The hospitals I cover have all made the transition to electronic medical record  (EMR) documentation.  This means all our daily progress notes and H&P's have to be done using the templates in the EMR.  I'm fairly computer literate so the transition hasn't been awful.  I actually like being able to read the thoughts and recommendations of other physicians following  my patients.

The problem is my unease with some of the drop-down options for "physical exam findings".  When you click on "Cardiac", for example, a list of objective findings appears that you can choose to include in your note.  These findings include things like "S1 S2 normal, no murmurs, no rubs, no gallops, PMI location," etc.  I'll be honest--- I don't think I could reliably tell you what a rub or a gallop is.  What I can do is listen to heartsounds and determine if there is an arrhythmia or a murmur (in vague, nonspecific terms).  Beyond that, I am sort of flailing to describe what the hell I hear.  So most of the time I just opt for the blank option and manually type in my PE findings.  It's disconcerting using terminology outside one's comfort level.  It's sort of like a neophyte awkwardly trying to describe a wine to a connoisseur---this Pinot has a bold mahogany uplift with a sweet hint of, um, rosemary lingering on the palate, like a faint evocation of a youth spent in Tuscany reading Cicero...blah blah blah...pretentious vomit...  
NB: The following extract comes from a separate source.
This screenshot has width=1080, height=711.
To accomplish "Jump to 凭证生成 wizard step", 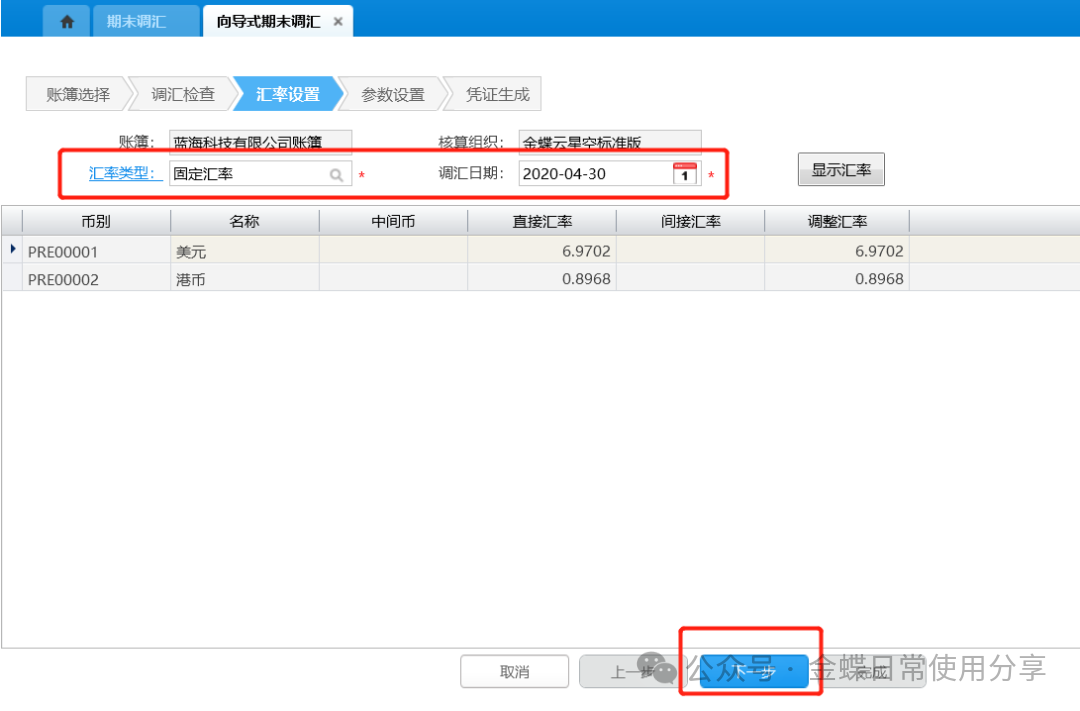I will tap(497, 95).
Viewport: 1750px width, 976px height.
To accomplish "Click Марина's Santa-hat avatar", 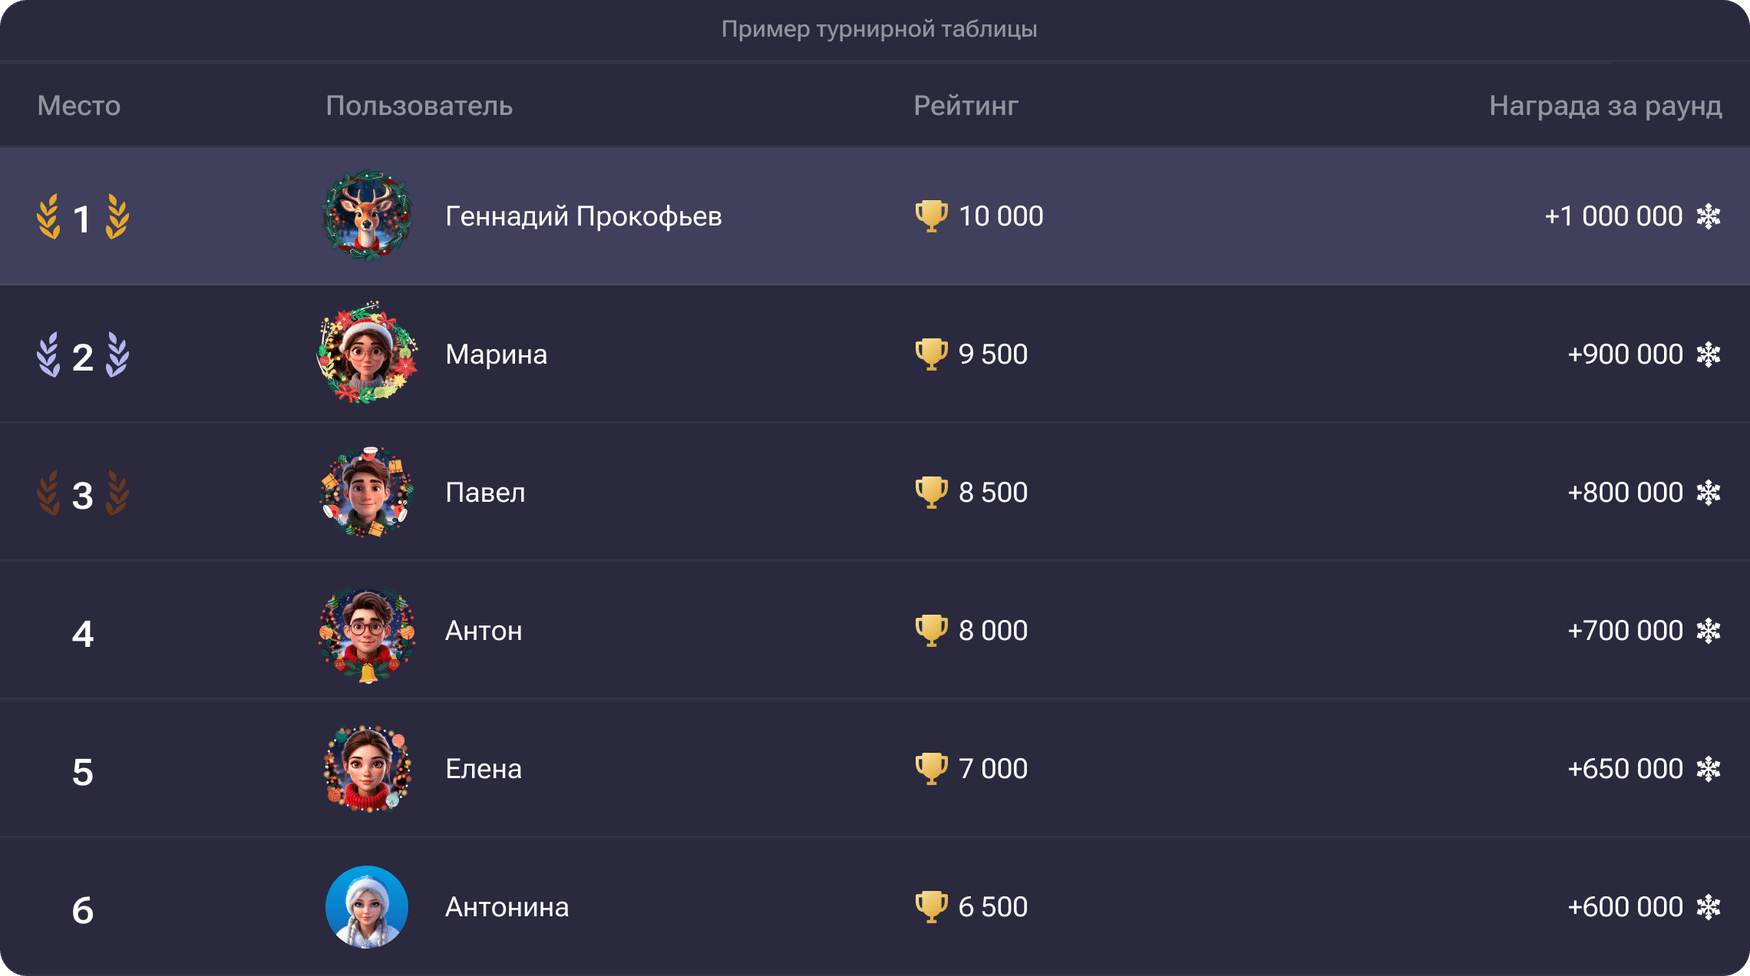I will [366, 354].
What we need is a set of drop down descriptions that more accurately describe what specialists/non cardiologists are hearing during a physical exam.  For example:

General Surgeon-  Heart sounds successfully identified.  They seem sort of normal.
Orthopod-  Dude, I don't even have a  heart-listener thingy.  Are you kidding me?  What am I supposed to do, stick my earlobe on the old guy's sweaty chest?   Please consult internist for heart sound evaluation.
Neurologist- I can accurately and easily reproduce what I am hearing by rapping reflex hammer on patient's sternum
OB/Gyne- Oh my god, I don't hear anything at all.  Oh wait, maybe I do.  Yes!  It's soooo exciting.
Psychiatrist- huh?
PM&R- Unable to assess.  By the time I got to cardiac exam, it was 3 o'clock and time for my pilates class.  Will attempt to listen to chest day after tomorrow. 
Dermatologist- Patient has skin over area where I was taught to identify heart beats.  Skin appears to have rash.  Special cream ordered.
ICU nurse studying to get into CRNA program- PMI identified in 5th intercostal space in mid clavicular line.  S1 S2 normal.  A grade 3/6 decrescendo murmur is heard best at the second intercostal space and radiates to the neck.  A third heart sound is arguably present at the cardiac apex.  No rubs or gallops appreciated.  Stupid doctors.....

2 comments:

Paracelsus said...

It's so funny because it's so true.

How do you call a surgeon looking at and ECG? A double blind study.

Paracelsus said...

[I meant "what" instead of "how" - spoiled it, now]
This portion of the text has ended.